Dataset entries
-- START --

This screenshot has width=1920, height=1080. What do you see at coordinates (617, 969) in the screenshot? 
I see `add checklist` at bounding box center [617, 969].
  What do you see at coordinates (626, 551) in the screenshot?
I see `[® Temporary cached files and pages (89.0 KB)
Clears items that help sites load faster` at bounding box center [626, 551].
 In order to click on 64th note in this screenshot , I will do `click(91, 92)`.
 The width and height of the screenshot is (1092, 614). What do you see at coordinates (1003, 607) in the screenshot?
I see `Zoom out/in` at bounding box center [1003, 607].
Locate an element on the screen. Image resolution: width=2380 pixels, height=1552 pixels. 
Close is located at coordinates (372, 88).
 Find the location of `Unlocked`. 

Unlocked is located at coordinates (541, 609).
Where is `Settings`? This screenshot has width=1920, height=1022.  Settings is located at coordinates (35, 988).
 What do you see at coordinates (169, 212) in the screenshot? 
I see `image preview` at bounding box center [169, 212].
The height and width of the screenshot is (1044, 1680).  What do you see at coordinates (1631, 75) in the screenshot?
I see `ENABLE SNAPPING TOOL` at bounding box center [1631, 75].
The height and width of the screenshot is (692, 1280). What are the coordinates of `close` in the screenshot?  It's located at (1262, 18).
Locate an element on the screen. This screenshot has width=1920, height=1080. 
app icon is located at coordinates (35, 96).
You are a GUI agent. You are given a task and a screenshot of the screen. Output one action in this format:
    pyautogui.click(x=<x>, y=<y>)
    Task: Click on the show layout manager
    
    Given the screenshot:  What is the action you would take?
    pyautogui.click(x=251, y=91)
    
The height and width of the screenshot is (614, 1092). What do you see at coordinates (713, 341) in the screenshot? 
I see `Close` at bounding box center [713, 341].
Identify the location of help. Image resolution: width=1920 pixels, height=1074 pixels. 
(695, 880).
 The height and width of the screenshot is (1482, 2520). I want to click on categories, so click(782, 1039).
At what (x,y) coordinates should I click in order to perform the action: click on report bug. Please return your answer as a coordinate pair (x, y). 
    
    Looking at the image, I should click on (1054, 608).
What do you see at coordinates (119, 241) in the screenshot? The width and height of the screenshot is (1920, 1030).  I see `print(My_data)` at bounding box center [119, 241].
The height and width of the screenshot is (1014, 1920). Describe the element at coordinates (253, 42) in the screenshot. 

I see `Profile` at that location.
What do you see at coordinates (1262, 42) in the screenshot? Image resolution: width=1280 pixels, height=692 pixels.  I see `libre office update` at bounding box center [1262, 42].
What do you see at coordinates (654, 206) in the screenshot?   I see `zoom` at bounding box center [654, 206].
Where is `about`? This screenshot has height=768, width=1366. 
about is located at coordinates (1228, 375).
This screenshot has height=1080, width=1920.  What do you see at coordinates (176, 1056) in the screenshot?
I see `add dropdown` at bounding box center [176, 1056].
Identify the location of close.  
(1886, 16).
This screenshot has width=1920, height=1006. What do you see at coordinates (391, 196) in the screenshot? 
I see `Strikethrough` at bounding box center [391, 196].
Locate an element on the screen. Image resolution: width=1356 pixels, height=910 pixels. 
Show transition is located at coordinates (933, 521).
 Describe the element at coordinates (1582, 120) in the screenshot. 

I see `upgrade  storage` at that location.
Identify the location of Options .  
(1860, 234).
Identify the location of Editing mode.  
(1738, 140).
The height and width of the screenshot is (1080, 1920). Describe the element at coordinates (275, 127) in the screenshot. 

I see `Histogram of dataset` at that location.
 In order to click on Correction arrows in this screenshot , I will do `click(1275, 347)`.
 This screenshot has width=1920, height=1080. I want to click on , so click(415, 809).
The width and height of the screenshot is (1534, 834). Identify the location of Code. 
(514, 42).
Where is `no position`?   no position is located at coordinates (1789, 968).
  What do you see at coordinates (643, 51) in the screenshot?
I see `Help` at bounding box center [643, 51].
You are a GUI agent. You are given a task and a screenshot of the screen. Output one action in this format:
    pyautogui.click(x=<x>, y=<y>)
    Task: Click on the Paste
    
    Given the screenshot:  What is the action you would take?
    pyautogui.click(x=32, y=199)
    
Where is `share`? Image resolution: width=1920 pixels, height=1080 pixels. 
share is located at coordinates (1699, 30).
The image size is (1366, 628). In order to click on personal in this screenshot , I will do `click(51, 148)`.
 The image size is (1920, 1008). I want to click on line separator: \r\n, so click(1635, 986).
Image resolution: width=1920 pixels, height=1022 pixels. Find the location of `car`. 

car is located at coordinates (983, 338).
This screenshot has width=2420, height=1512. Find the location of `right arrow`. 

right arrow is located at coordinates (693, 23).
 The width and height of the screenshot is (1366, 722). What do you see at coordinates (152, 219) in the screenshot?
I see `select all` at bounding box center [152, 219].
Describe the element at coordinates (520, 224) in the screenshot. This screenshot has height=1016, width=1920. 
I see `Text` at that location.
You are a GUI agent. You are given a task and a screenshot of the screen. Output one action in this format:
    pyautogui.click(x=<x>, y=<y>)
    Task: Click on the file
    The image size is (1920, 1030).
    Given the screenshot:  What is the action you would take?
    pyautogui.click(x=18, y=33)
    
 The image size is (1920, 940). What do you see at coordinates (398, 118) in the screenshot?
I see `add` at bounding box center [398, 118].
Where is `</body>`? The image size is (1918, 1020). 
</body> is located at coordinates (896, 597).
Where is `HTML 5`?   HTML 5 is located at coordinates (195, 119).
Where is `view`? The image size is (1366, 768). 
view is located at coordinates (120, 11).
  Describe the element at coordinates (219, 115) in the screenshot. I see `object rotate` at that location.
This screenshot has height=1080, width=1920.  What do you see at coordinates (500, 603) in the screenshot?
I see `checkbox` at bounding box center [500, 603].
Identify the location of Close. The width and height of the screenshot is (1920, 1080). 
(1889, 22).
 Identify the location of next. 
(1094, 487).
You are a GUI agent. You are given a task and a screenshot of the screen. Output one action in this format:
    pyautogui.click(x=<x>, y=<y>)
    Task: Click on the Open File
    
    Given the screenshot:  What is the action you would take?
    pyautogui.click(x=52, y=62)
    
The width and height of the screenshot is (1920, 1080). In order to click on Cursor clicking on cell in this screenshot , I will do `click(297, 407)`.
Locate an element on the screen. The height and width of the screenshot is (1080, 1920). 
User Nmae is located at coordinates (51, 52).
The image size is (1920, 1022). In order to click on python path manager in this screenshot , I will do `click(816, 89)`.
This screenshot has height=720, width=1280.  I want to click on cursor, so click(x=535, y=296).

-- END --

The exercise - Rewrite the records above as a numbered list, from their first line through the line containing "Clears items that", leaving out any blank lines.

The result -
1. This screenshot has width=1920, height=1080. What do you see at coordinates (617, 969) in the screenshot? 
2. I see `add checklist` at bounding box center [617, 969].
3.   What do you see at coordinates (626, 551) in the screenshot?
4. I see `[® Temporary cached files and pages (89.0 KB)
5. Clears items that help sites load faster` at bounding box center [626, 551].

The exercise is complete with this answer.